There are other building to visit too though…
The Camposanto (also known as the “Holy Field”) was constructed in 1278 so as you can imagine, it is home to some pretty beautiful architecture and is conveniently located next to the tower of pisa. Tickets cost €5 but its definitely worth taking a look inside at the historical and lavish decor. The Palazzo della Carovana is one of the many palaces surrounding the Palazzo dei Cavalieri and was constructed by the Duke of Tuscany himself, Cosimo dei Medici I for the Knighthood of St. Stephen. San Michele in Borgo, San Piero a Grado and Pisa Baptistery are all worth checking out too. Generally speaking though, the city itself is full to the brim with some incredible architecture so even if decide to just walk around for a couple of hours, you’re sure to see some picturesque places.
My final chosen leaning tower of pisa selfie face. Beautiful, I know…
Pasta, Pizza, pretty much everything carbs.

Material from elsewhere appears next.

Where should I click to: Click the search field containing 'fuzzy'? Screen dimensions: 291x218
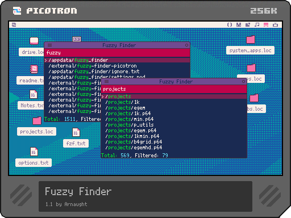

As you can probably imagine, I went IN when i got to Italy and by IN I mean headfirst, into carbs. Pasta, human-sized pizzas, ravioli dripping with fresh tomato sauce, gelato laces with caramel syrup, oh I went IN. And why not? If you’re a carb lover like me then Italy is the best place to shove your mouth full of fresh and cream-filled (or fresh cream filled) food till your hearts content! L’Ostellinoat Piazza Felice Cavallotti has been rated number 7 out of 785 restaurants in Pisa and had some of the best sandwiches I’ve ever had and for a very reasonable price too! Fresh salami with melted mozzarella and sundries tomatoes on a toasted fresh panini for €3? Im sold. Il Campano at Via Domenico Cavalca was another favourite of mine. Tucked away in the old town, this lovely little place has a menu to die for. Grilled octopus, fresh cod pasta with porcini mushroom and the most tender t-bone steak you’ll evert taste in your life, this place has it all. The staff were also very accommodating and patient with the language barrier! Finally, La Bottega del Gelato at Piazza Garibaldi, has long been known as home to the best ice cream in Italy and it docent disappoint! Unsurprisingly, the queue for this place was out of the door and onto the street, even late at night. But its worth it (plus you get a nice view of the river!) Salted caramel and tiramisu were the absolute bomb.
The river Arno
The river Arno is one of those gorgeous spots that acts as the `meeting point’ or reference for friends, families and tourists! If you ever get lost in Pisa, just ask for the river Arno and you’ll know where to go from there! At night, the river banks really come alive with young people, families and couples strolling along whilst soaking up the gorgeous view. The buildings surrounding the river itself have a very medieval feel to them and make for the perfect photo session! During the day, you’ll find lots of cafes and restaurants dotted around the the banks, serving freshly brewed coffee and sandwiches.